Un día íbamos paseando por un camino y una persona a lo lejos comenzó a decir, en alta voz, el nombre de uno de nosotros. Nos dimos la vuelta pero estábamos suficientemente lejos para no reconocer a esa persona. Nos fuimos acercando y las llamadas seguían. Ya a escasa distancia el nombrado, por no decir, vociferado, se identificó y preguntó que si le conocían. Nuestra sorpresa, con una carga considerable de malestar e indignación, no paraba de aumentar.
-¡Uy, no, estoy llamando a mi perro, que se ha metido por ahí y no lo veo!
No, no es la única vez. En Londres, allá por 1988, un argentino de mucho intelecto y poco tacto, llamaba a su tortuga, su querida tortuga, con un nombre de persona.
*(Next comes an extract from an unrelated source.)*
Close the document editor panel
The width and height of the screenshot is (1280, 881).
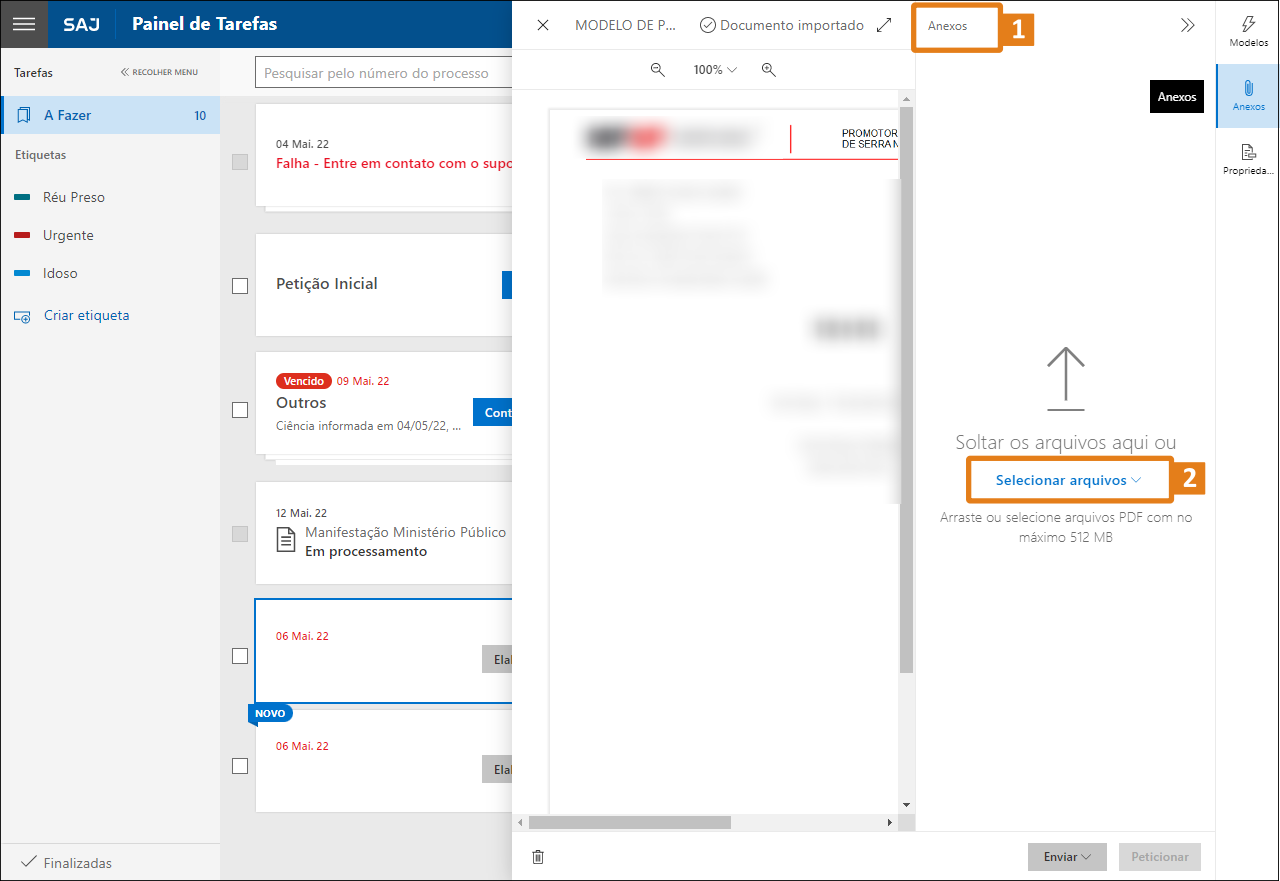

Era el elegido el de un dictador pero ¿es que no hay otras personas con ese nombre? Y, por otra parte, los dictadores tiene su parroquia, muchas veces más numerosa que la de los adversarios. (No, no estoy defendiendo las dictaduras, estoy llamando pan al pan...) Era curioso porque iba por el mundo de persona culta, respetuosa, defensora de los valores humanos y bla, bla, bla...
En España en tiempos de un presidente de gobierno que había sido elegido democráticamente escuché como con sorna y muy mal gusto llamaban a un perraco con ese nombre.
Y ¿qué decir de los libros de texto que usamos a diario en los colegios? Pues eso, que no hay color. Que en las lecturas y frases de los ejercicios vemos perritos, gatitos y demás fauna con nombres que nunca coinciden con el dueño de la empresa o multinacional o de las autoras y autores de estos ejemplares y edificantes materiales.
Concluyendo, jamás pongas el nombre de una persona a un animal.